Texto de lectura —
++++++

Buenas noches, bonne nuit,

Voici le dictionnaire de synonymes que nous utilisons beaucoup dans ce forum. Je pense que vous trouverez votre bohneur.

Au revoir, hasta luego


----------



## joie25

C'est vrai FranParis, la liste de Josep est formidable mais sois pas triste car t'as été le premier à me répondre...


----------



## totor

joie25 said:


> lo que mas necesito es algo que quiera decir expresam,ente "morir"



Esto es lo que necesitas, Joie: Todos los que vienen a continuación, aunque no contengan ni la palabra *mort* ni la palabra *mourir*, significan precisamente todos eso: *casser sa pipe*. Espero que ahora te sirvan.

Algunos tienen distintas variantes, como: *{Décoller / Dévisser} son billard.* Eso significa que puedes decir tanto *Décoller son billard* como *Dévisser son billard*.

*Aller ad patres. Aller au royaume des taupes. {Aller / Passer} dans l’autre monde. Avaler le goujon. Avaler sa chique. Avaler son {acte / bulletin} de naissance. Avoir avalé sa gaffe. Avoir son compte. Boucler sa malle. Casser sa canne. Casser sa pipe. {Décoller / Dévisser} son billard. Descendre chez Pluton. Faire couic. Faire {la cabriole / la cane / le grand saut / le grand voyage}. Fermer son parapluie. Filer son câble par le bout. Filer son nœud. Lâcher la rampe. Laisser ses guêtres qq part. Passer comme une chandelle. Passer de vie à trépas. Passer l’arme à gauche. Payer {sa dette / son tribut} à la nature. Perdre le jour. Plier bagage. Poser sa chique. Prendre congé de la compagnie. Remercier son {boucher / boulanger}. Rendre le cimetière bossu. Rentrer ses pouces. Tourner de l’œil. {Trousser / Tirer} ses chausses. Y laisser le moule du pourpoint. Y laisser ses {grègues / houseaux}.*

Debo aclarar que la fuente de todo esto es un diccionario de locuciones en el que estoy trabajando desde hace mucho tiempo, y que posiblemente se publique el año que viene. O lo que es lo mismo, que la fuente soy yo.

++++++

Datos proporcionados —
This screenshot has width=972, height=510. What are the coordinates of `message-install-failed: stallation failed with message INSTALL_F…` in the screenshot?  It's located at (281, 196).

++++++

Lista de actividades —
- A) En el texto sobre las expresiones francesas para decir «morir», ¿qué significa que una expresión aparezca como {Décoller / Dévisser} son billard?
- B) Reanuda el texto sobre las expresiones francesas para decir «morir» a partir de su última frase.

Resultados por tarea —
- A) Significa que se puede decir tanto «Décoller son billard» como «Dévisser son billard».

- B)
----------



## josepbadalona

Monsieur de la Tronche en Biais est parti pour la grande éternité. Ce que j'oie est triste.

oui, mais, 
ce que nous oyons, joie l'oira-t'il le soir au fond des bois (dont on fait les cercueils) ?


----------



## FranParis

Josep, si joie ne l'oie pas, du moins j'ouis.


----------



## josepbadalona

y'a pas de quoi (comme on connaît ses classiques, on les honore)
bonne nuit !


----------



## Cintia&Martine

Re...

Las expresiones dadas por Josepbadalona se encuentran en esta página.
expresiones.

Au revoir, hasta luego


----------



## Aire_Azul

Rendre son dernier souffle
Rendre l'âme ( ... à Dieu)
Rejoindre sa dernière demeure ( eso alude màs al entierro)
Quitter les siens ( también se dice "notre cher... nous a quittés" )
Hasta otra.​_Josiane_​


----------



## Keta

En español:

-Irse a criar malvas
-Irse al otro barrio
-Pasar a mejor vida
-Palmarla, diñarla, cascarla, espicharla (no se utilizan demasiado, salvo quizás la primera)
-Registro elevado: fallecer, fenecer, perecer, expirar

Si se me ocurre alguna más te cuento. Espero que sirva.

Besos!


----------



## Keta

Se me olvidaba, por supuesto: "estirar la pata"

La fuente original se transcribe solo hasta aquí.